Problem statement ::
Starting at the line with "Click the word" and going on through the line with "This screenshot has height=819, width=1497.", reproduce each line in the records below exactly and nothing more.

Listed records ::
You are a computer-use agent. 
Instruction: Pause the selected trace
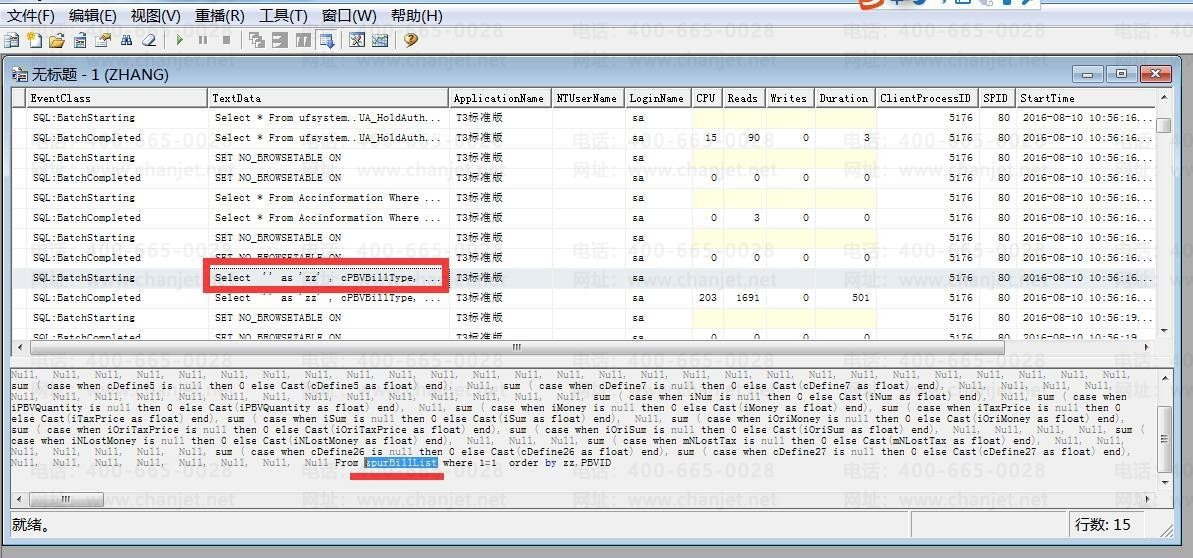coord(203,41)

---

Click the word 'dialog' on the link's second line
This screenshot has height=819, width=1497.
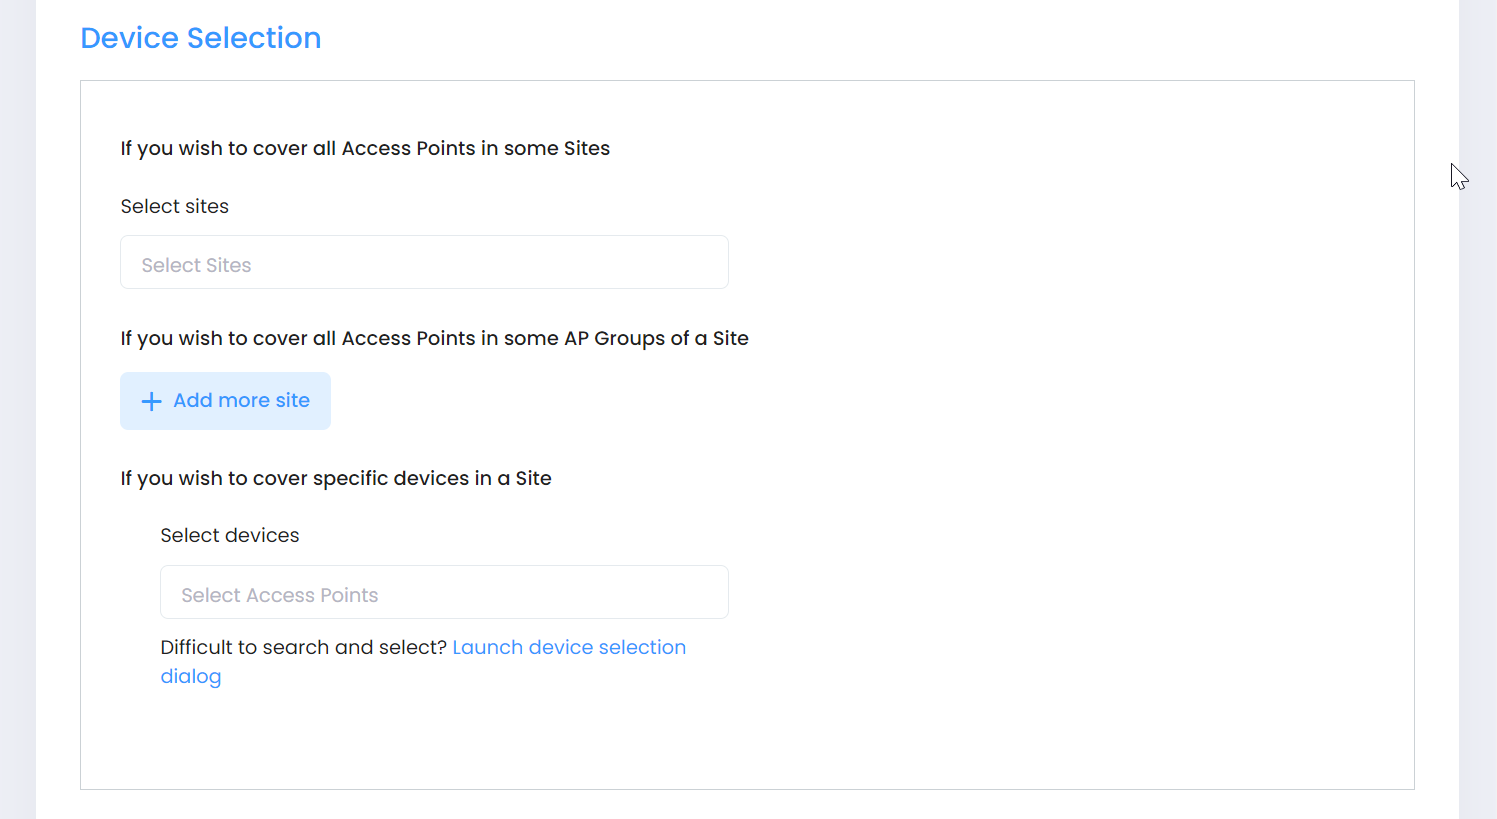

* * *

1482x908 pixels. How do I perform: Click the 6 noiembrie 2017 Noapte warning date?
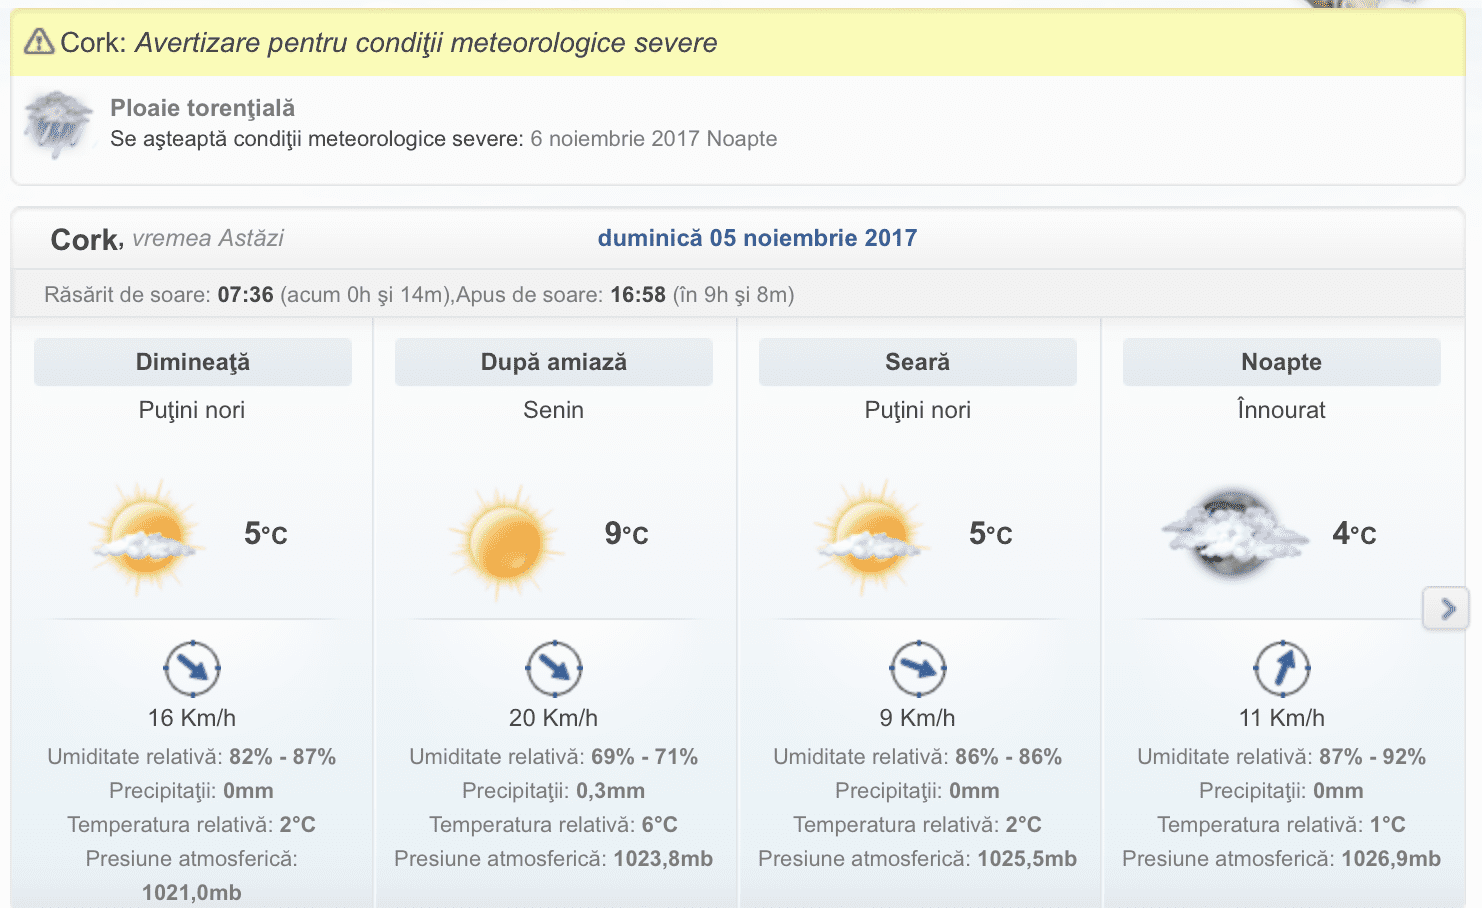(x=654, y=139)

Result ::
Click the word 'dialog' on the link's second line
This screenshot has height=819, width=1497.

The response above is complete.